**DATA FOR REVIEW:**

********************

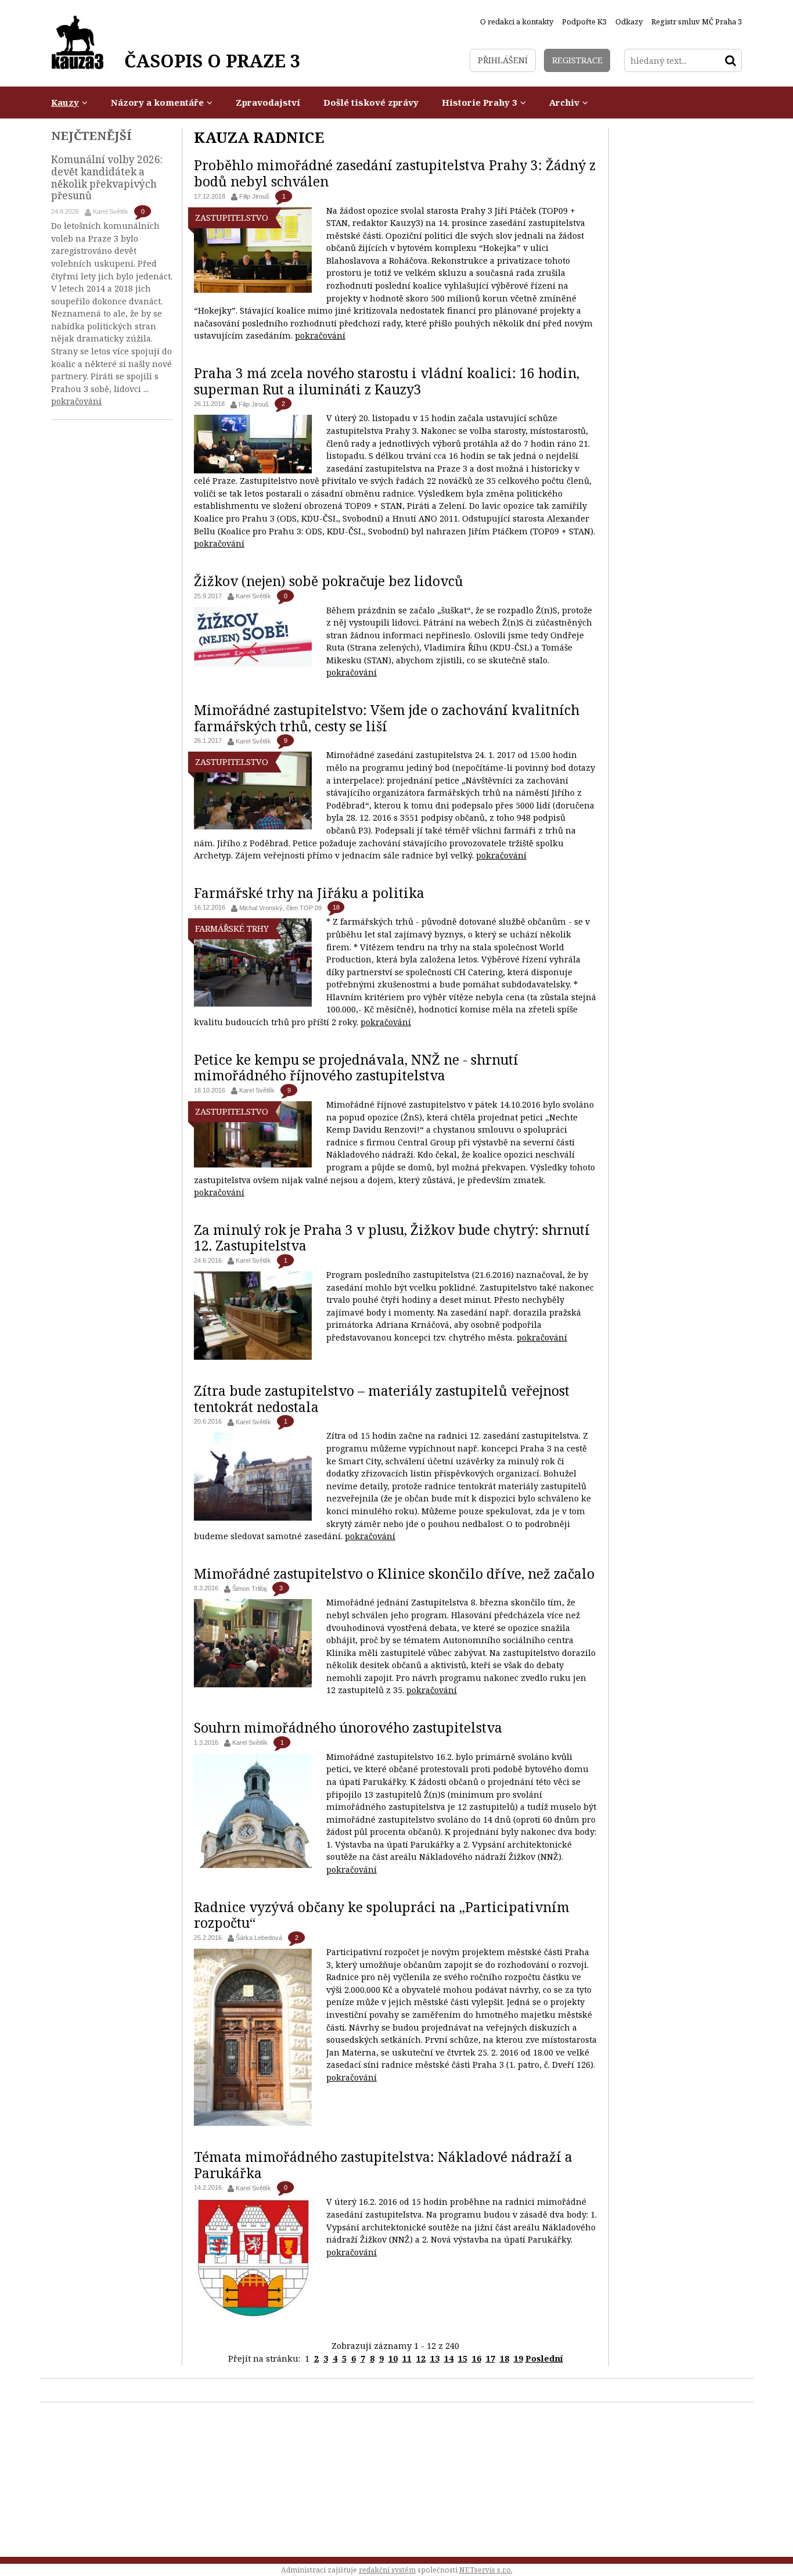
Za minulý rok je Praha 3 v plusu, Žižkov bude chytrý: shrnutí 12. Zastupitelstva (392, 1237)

********************

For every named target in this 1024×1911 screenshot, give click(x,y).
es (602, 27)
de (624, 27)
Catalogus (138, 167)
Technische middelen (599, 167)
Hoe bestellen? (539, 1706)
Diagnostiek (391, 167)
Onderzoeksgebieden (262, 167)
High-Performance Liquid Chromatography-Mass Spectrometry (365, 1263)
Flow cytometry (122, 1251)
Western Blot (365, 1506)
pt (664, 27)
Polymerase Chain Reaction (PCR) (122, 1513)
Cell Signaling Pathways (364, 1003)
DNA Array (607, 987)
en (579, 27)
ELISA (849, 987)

********************

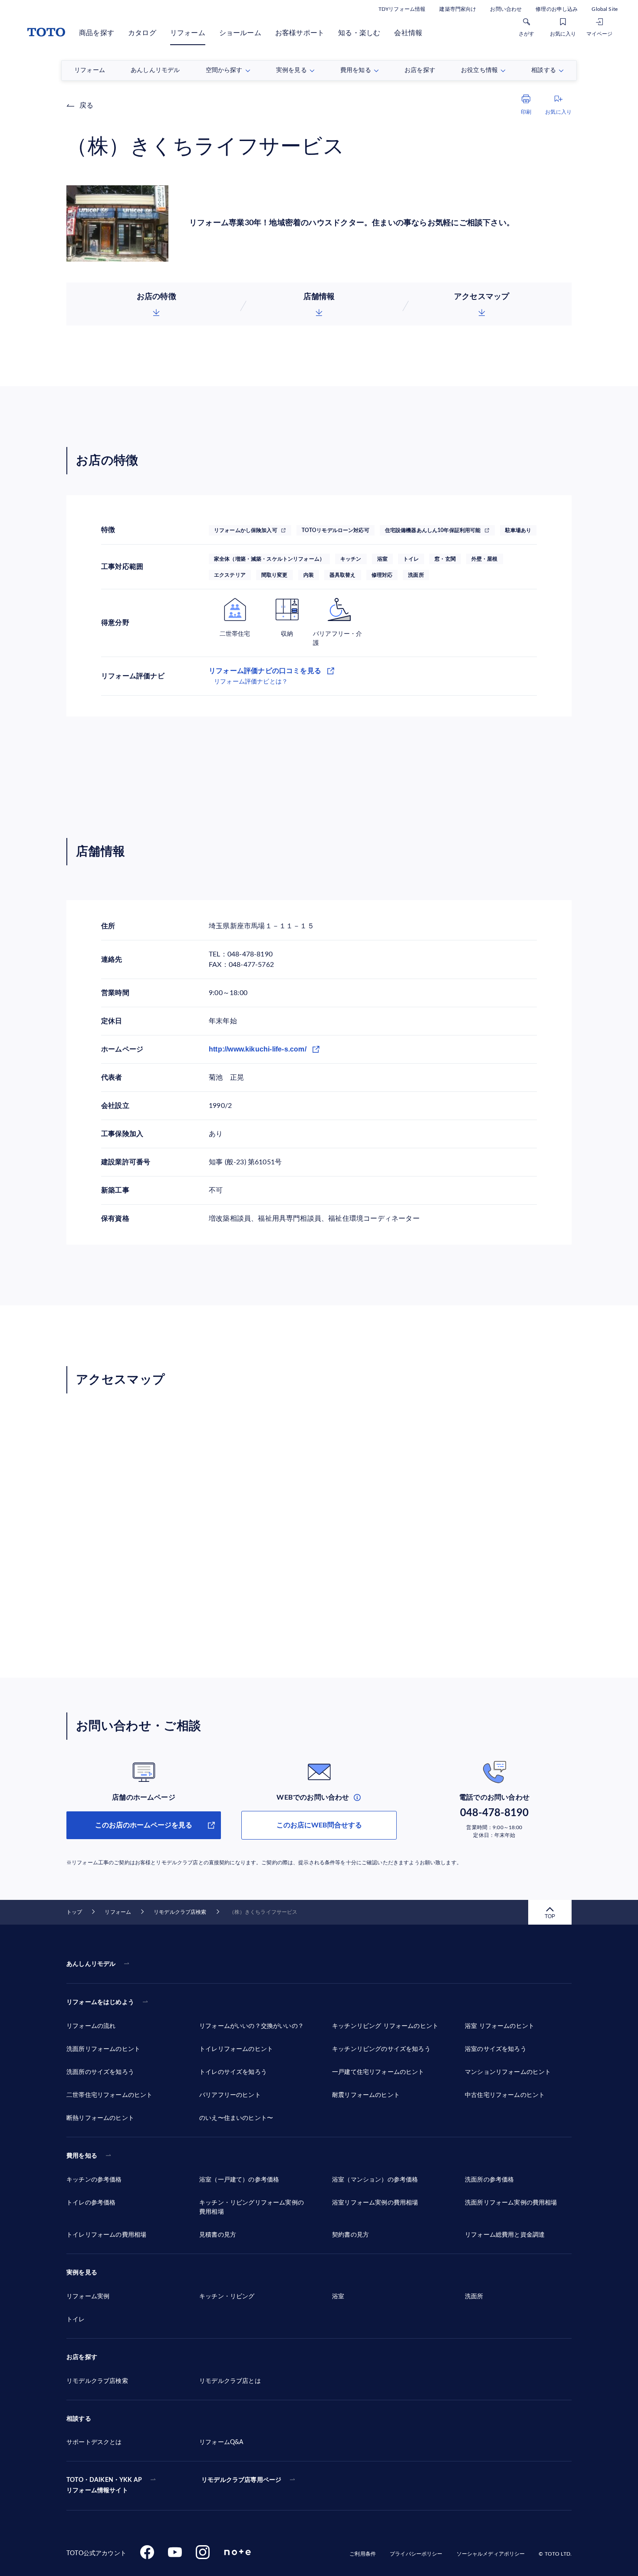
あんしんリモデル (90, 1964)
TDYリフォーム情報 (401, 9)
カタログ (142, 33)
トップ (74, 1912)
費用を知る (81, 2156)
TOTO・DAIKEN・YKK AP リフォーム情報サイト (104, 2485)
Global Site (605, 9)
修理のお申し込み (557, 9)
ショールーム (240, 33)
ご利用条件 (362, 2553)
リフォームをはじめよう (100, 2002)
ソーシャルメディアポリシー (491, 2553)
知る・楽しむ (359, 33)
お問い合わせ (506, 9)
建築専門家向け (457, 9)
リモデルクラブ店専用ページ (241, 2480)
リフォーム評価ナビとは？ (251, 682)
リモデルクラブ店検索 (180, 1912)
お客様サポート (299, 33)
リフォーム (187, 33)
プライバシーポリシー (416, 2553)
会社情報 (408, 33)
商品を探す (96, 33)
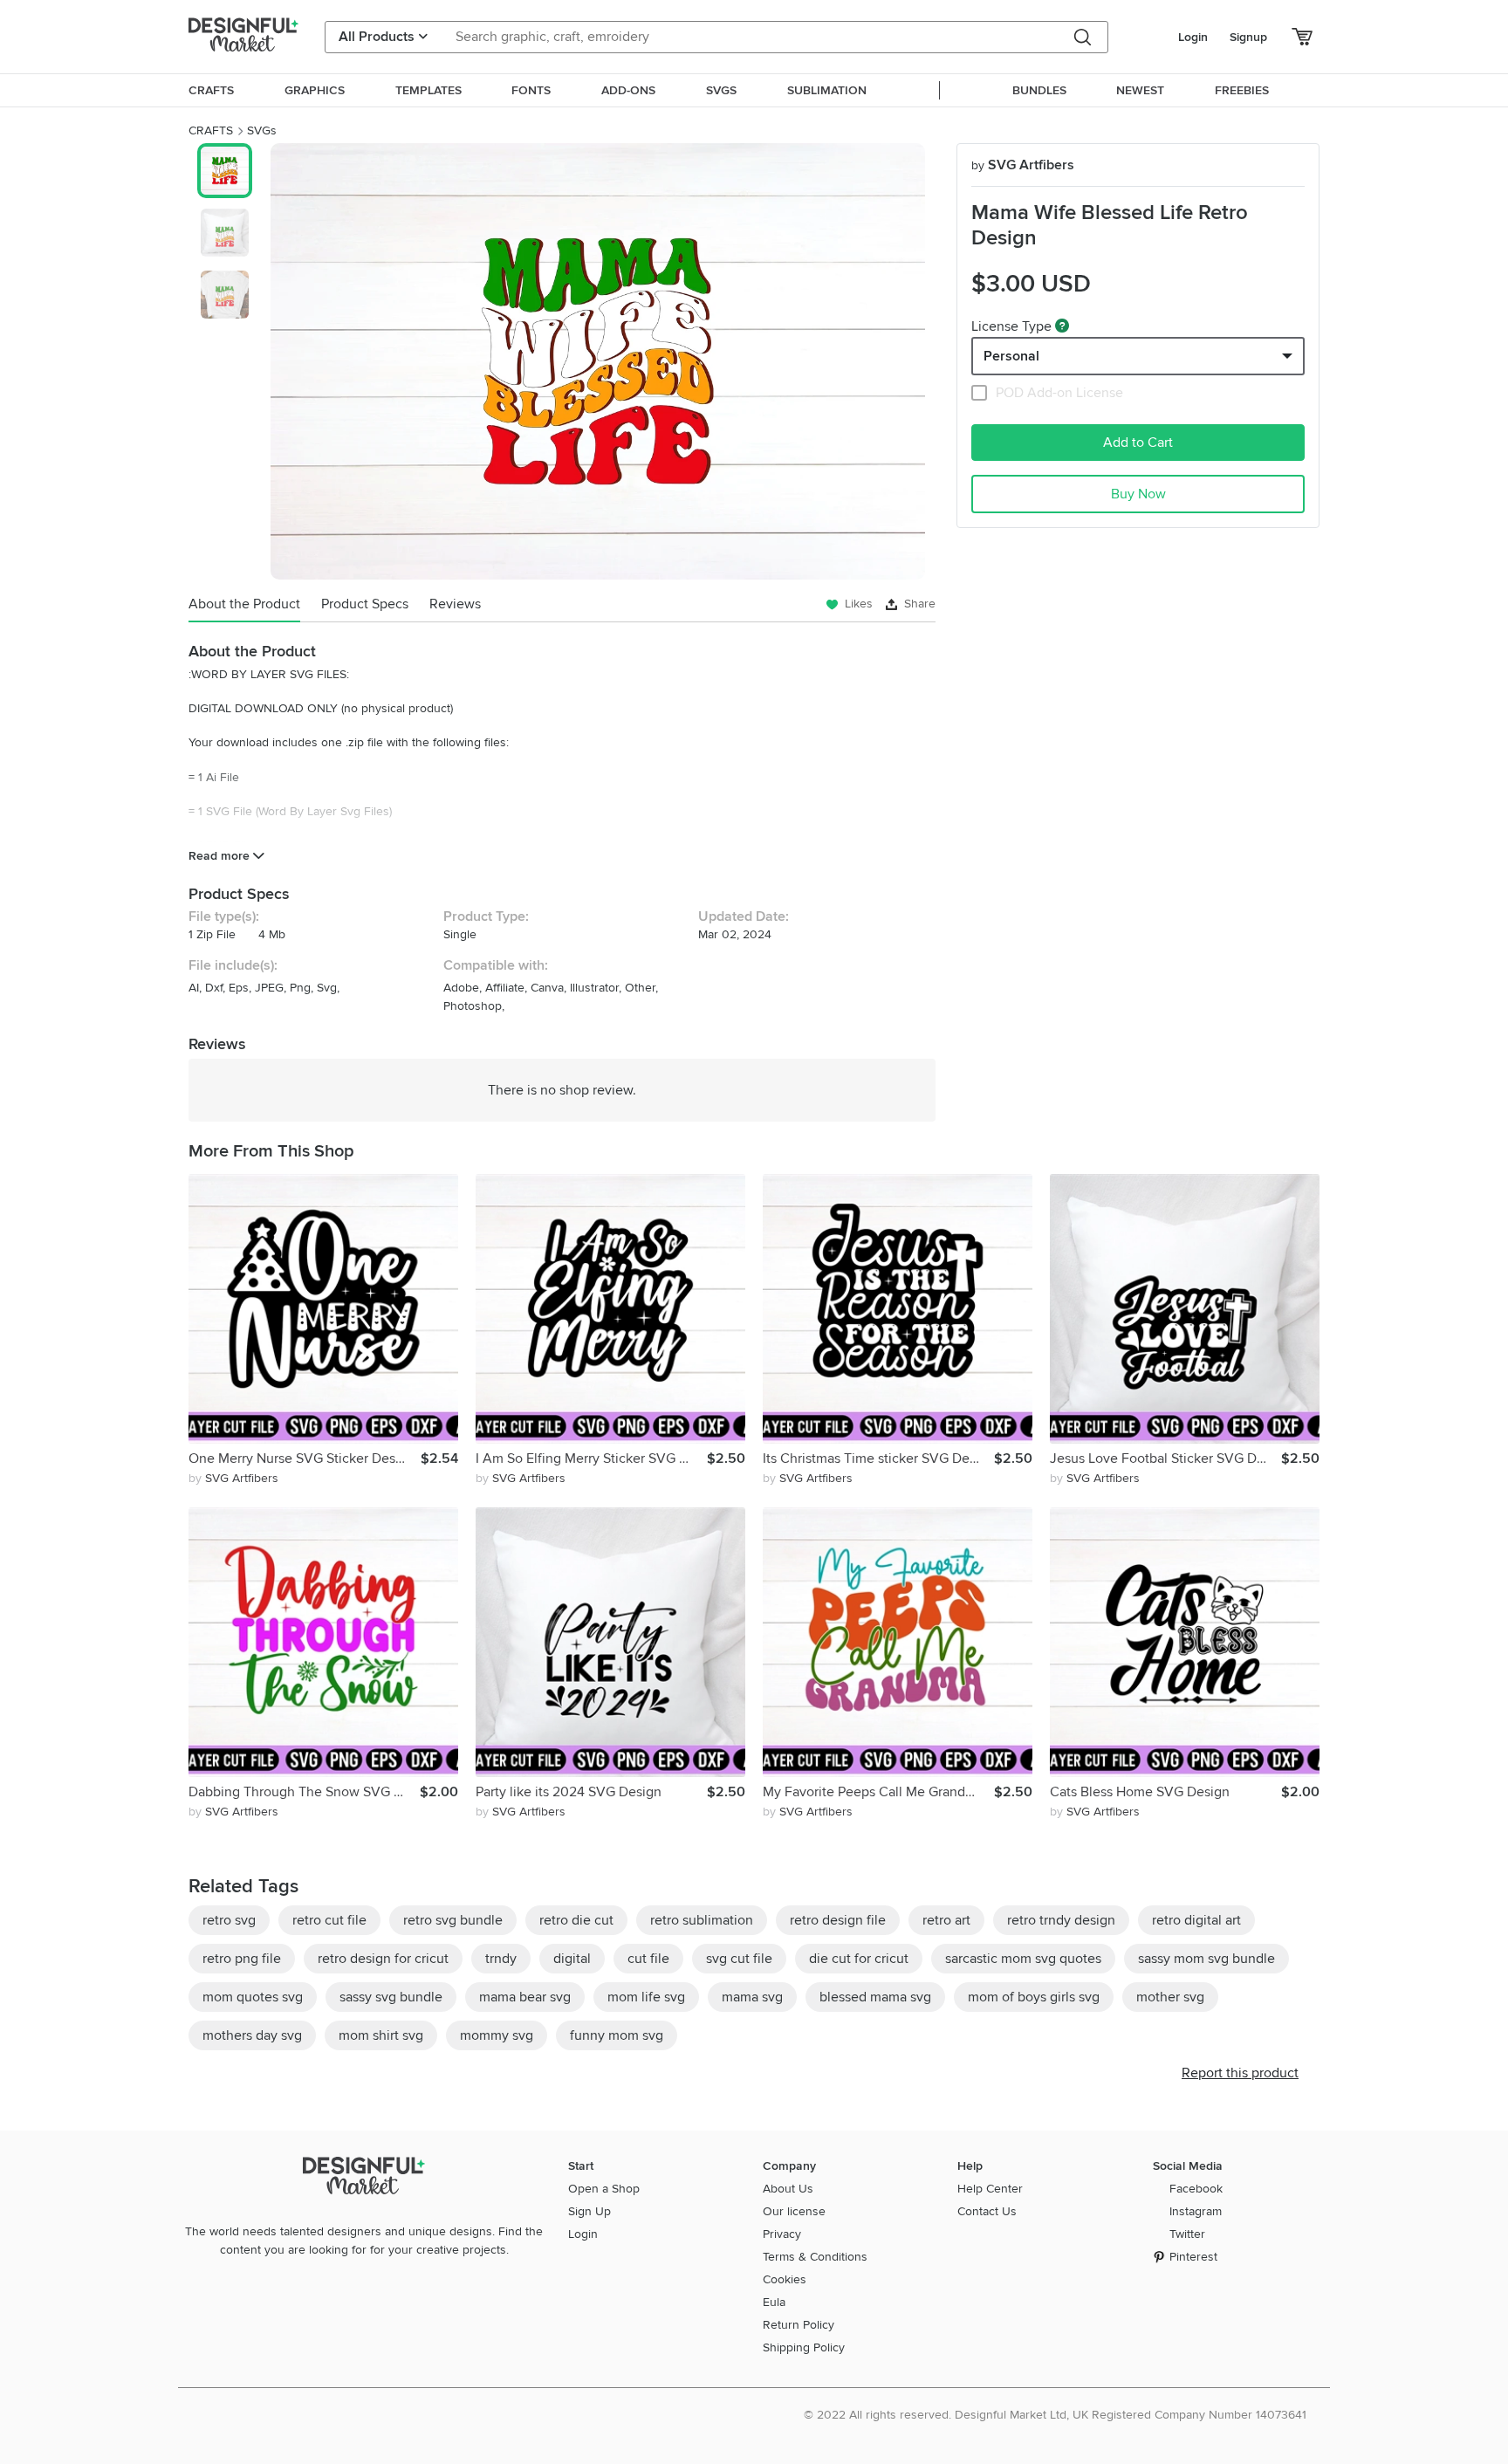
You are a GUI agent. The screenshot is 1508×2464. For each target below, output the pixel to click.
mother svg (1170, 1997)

********************

**WORK TO COMPLETE:** From the records above, transcribe exactly the run of lines that opens with the line holding "de (624, 27)" and closes with the line holding "Cell Signaling Pathways (364, 1003)", both included.

**RESPONSE BOX:**
de (624, 27)
Catalogus (138, 167)
Technische middelen (599, 167)
Hoe bestellen? (539, 1706)
Diagnostiek (391, 167)
Onderzoeksgebieden (262, 167)
High-Performance Liquid Chromatography-Mass Spectrometry (365, 1263)
Flow cytometry (122, 1251)
Western Blot (365, 1506)
pt (664, 27)
Polymerase Chain Reaction (PCR) (122, 1513)
Cell Signaling Pathways (364, 1003)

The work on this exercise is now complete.